### [MATERIAL SUPPLIED]
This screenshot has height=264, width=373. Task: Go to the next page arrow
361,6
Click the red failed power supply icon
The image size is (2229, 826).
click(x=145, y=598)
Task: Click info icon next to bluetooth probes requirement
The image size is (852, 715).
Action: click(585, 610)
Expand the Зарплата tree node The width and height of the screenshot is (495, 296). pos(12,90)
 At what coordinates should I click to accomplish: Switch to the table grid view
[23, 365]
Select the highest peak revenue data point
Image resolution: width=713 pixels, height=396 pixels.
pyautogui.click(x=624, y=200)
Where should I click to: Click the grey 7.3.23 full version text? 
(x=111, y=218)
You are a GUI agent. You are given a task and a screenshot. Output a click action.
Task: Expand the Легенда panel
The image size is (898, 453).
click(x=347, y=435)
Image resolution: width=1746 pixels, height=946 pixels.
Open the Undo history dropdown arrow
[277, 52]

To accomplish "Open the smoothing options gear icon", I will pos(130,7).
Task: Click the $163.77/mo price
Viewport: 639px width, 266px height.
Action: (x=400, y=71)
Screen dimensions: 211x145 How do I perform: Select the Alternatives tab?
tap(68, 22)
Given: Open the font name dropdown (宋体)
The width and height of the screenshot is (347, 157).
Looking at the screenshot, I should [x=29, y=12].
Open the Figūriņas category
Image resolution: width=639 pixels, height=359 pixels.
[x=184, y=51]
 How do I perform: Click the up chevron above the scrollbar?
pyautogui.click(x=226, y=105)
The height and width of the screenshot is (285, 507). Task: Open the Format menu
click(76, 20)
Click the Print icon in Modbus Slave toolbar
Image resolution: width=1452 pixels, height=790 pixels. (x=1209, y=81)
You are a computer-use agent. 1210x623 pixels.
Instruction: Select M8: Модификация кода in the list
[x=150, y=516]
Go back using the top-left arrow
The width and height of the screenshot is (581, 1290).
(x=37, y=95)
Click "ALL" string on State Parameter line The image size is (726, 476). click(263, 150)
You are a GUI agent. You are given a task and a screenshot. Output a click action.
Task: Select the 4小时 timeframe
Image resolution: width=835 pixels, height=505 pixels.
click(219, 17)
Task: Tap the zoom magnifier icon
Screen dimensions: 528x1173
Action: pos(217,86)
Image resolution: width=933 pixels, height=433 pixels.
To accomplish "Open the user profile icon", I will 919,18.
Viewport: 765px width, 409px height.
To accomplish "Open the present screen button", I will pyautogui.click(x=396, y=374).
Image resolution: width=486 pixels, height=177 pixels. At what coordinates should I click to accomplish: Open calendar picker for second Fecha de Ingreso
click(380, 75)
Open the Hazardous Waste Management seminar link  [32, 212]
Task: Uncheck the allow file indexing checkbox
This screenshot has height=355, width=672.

### [STATED GOAL]
Can you copy out all of the records above, line for line, without changing a single character?

### [EXPECTED OUTPUT]
This screenshot has height=264, width=373. Task: Go to the next page arrow
361,6
Click the red failed power supply icon
The image size is (2229, 826).
click(x=145, y=598)
Task: Click info icon next to bluetooth probes requirement
The image size is (852, 715).
Action: click(585, 610)
Expand the Зарплата tree node The width and height of the screenshot is (495, 296). pos(12,90)
 At what coordinates should I click to accomplish: Switch to the table grid view
[23, 365]
Select the highest peak revenue data point
Image resolution: width=713 pixels, height=396 pixels.
pyautogui.click(x=624, y=200)
Where should I click to: Click the grey 7.3.23 full version text? 
(x=111, y=218)
You are a GUI agent. You are given a task and a screenshot. Output a click action.
Task: Expand the Легенда panel
The image size is (898, 453).
click(x=347, y=435)
Image resolution: width=1746 pixels, height=946 pixels.
Open the Undo history dropdown arrow
[277, 52]

To accomplish "Open the smoothing options gear icon", I will pos(130,7).
Task: Click the $163.77/mo price
Viewport: 639px width, 266px height.
Action: (x=400, y=71)
Screen dimensions: 211x145 How do I perform: Select the Alternatives tab?
tap(68, 22)
Given: Open the font name dropdown (宋体)
The width and height of the screenshot is (347, 157).
Looking at the screenshot, I should [x=29, y=12].
Open the Figūriņas category
Image resolution: width=639 pixels, height=359 pixels.
[x=184, y=51]
 How do I perform: Click the up chevron above the scrollbar?
pyautogui.click(x=226, y=105)
The height and width of the screenshot is (285, 507). Task: Open the Format menu
click(76, 20)
Click the Print icon in Modbus Slave toolbar
Image resolution: width=1452 pixels, height=790 pixels. (x=1209, y=81)
You are a computer-use agent. 1210x623 pixels.
Instruction: Select M8: Модификация кода in the list
[x=150, y=516]
Go back using the top-left arrow
The width and height of the screenshot is (581, 1290).
(x=37, y=95)
Click "ALL" string on State Parameter line The image size is (726, 476). click(263, 150)
You are a GUI agent. You are given a task and a screenshot. Output a click action.
Task: Select the 4小时 timeframe
Image resolution: width=835 pixels, height=505 pixels.
click(219, 17)
Task: Tap the zoom magnifier icon
Screen dimensions: 528x1173
Action: pos(217,86)
Image resolution: width=933 pixels, height=433 pixels.
To accomplish "Open the user profile icon", I will 919,18.
Viewport: 765px width, 409px height.
To accomplish "Open the present screen button", I will pyautogui.click(x=396, y=374).
Image resolution: width=486 pixels, height=177 pixels. At what coordinates should I click to accomplish: Open calendar picker for second Fecha de Ingreso
click(380, 75)
Open the Hazardous Waste Management seminar link  [32, 212]
Task: Uncheck the allow file indexing checkbox
This screenshot has height=355, width=672.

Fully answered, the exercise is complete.